For the 2012 season, as part of their 80th anniversary, the Steelers wore horizontally-striped throwback uniforms inspired by the 1934 Pittsburgh Pirates football team. The Steelers wore the throwbacks for their October 28 game against the Washington Redskins and for their November 18 game against the Baltimore Ravens. The uniforms have drawn major media attention. USA Today said that the Steelers looked like "bumblebee[s] in a Depression-era chain gang." 65% of respondents to an ESPN poll said they hated the throwback uniforms. NBC Sports' Pro Football Talk blog said the 2012 throwback uniform "ranks among the worst ever fashioned for any NFL team." The throwbacks were officially retired after the 2016 season.

For the 2018 season, the Steelers will wear throwback black uniforms based on the design worn by the Steel Curtain teams of the 1970s. It is similar to their current uniforms but without the Steelers logo on the left chest and using block lettering and numbers instead of Futura Condensed.

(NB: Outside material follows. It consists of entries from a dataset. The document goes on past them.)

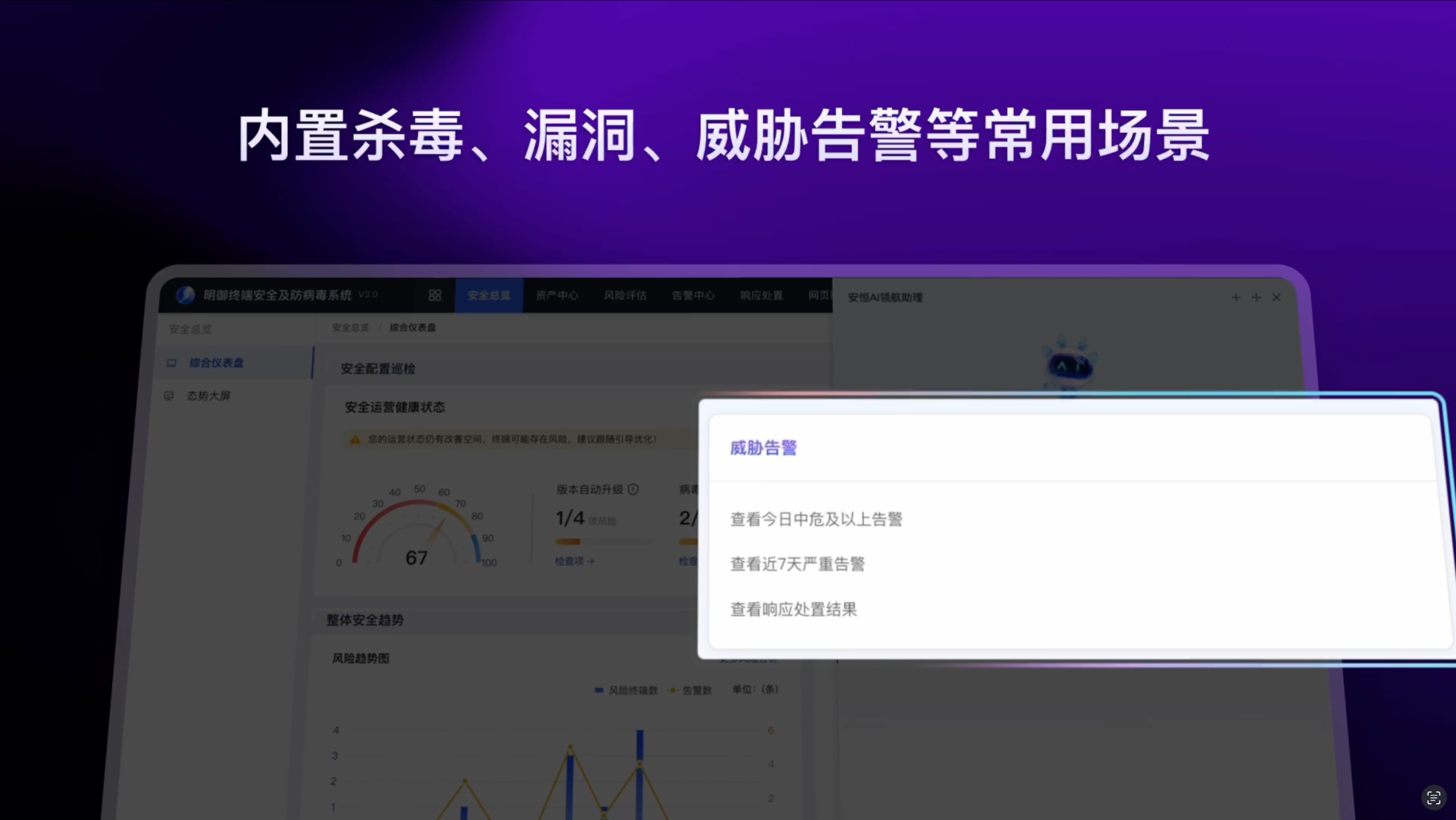Click the 综合仪表盘 monitor icon in sidebar
The height and width of the screenshot is (820, 1456).
click(x=171, y=363)
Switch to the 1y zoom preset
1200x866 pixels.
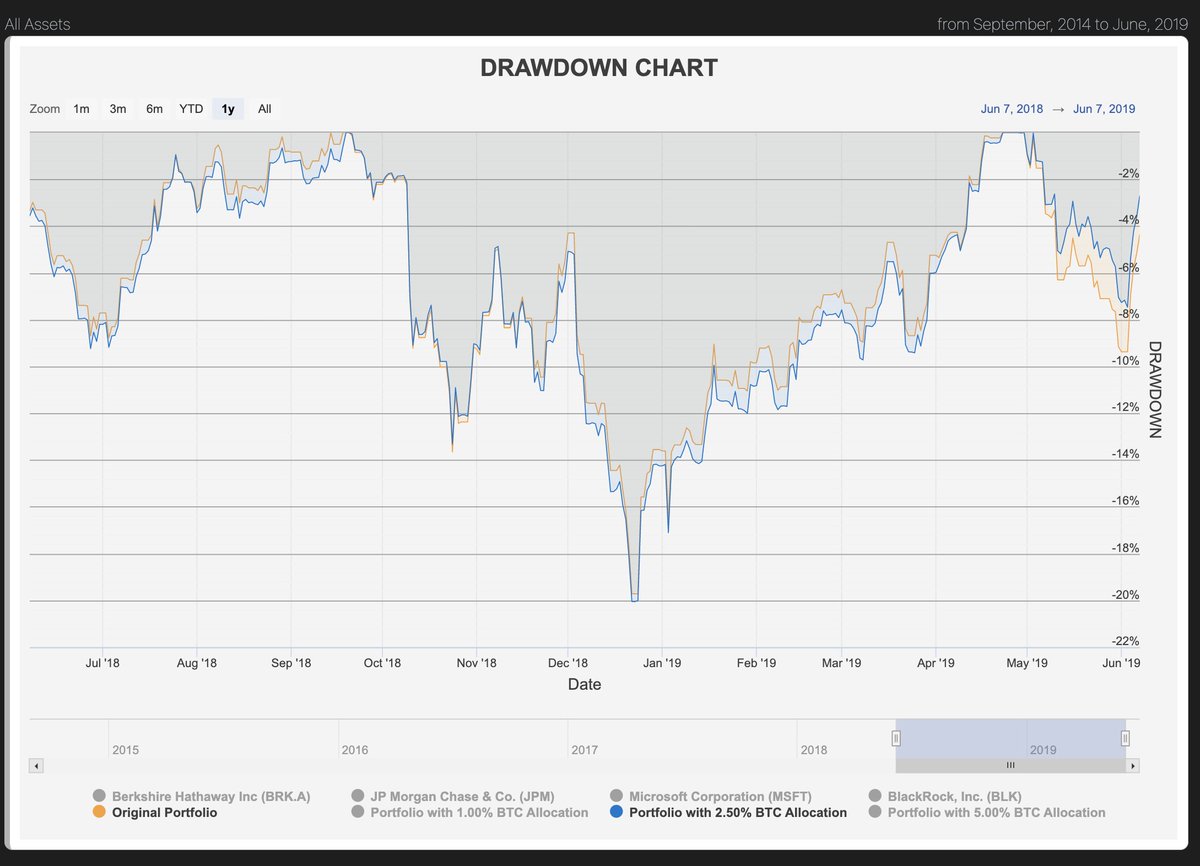pyautogui.click(x=227, y=108)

Prior to the 2025 season, the Steelers unveiled throwback gold uniforms based on the 1933 set. The front of the uniform featured black chest stripes with black-trimmed white block numbers, and the back featured black block letter names and numbers. Beige pants complete the look. The Steelers would wear a gold alternate helmet and gray facemasks with the set, the design of which mirrors the primary black helmet and is similar to the previous throwback gold helmet they wore from 2007 to 2011. This set replaced the Steel Curtain throwbacks in the team's rotation.

===Color Rush===
As part of the NFL Color Rush program, the Steelers debuted all-black uniforms in the 2016 season. The jerseys feature the same stripes as the standard black jersey, with the only change being that the white stripes are now also gold. The numerals are in gold as well, although in the traditional block font instead of Futura Condensed. The pants are black with a thick gold stripe, the reverse of their normal gold pants. Solid black socks and shoes completed the uniform, although some players were permitted to wear gold shoes. The uniforms debuted on Christmas against the Baltimore Ravens; as the Ravens had already played a Color Rush game in an all-purple uniform in week 10, they wore their regular white uniforms against the Steelers.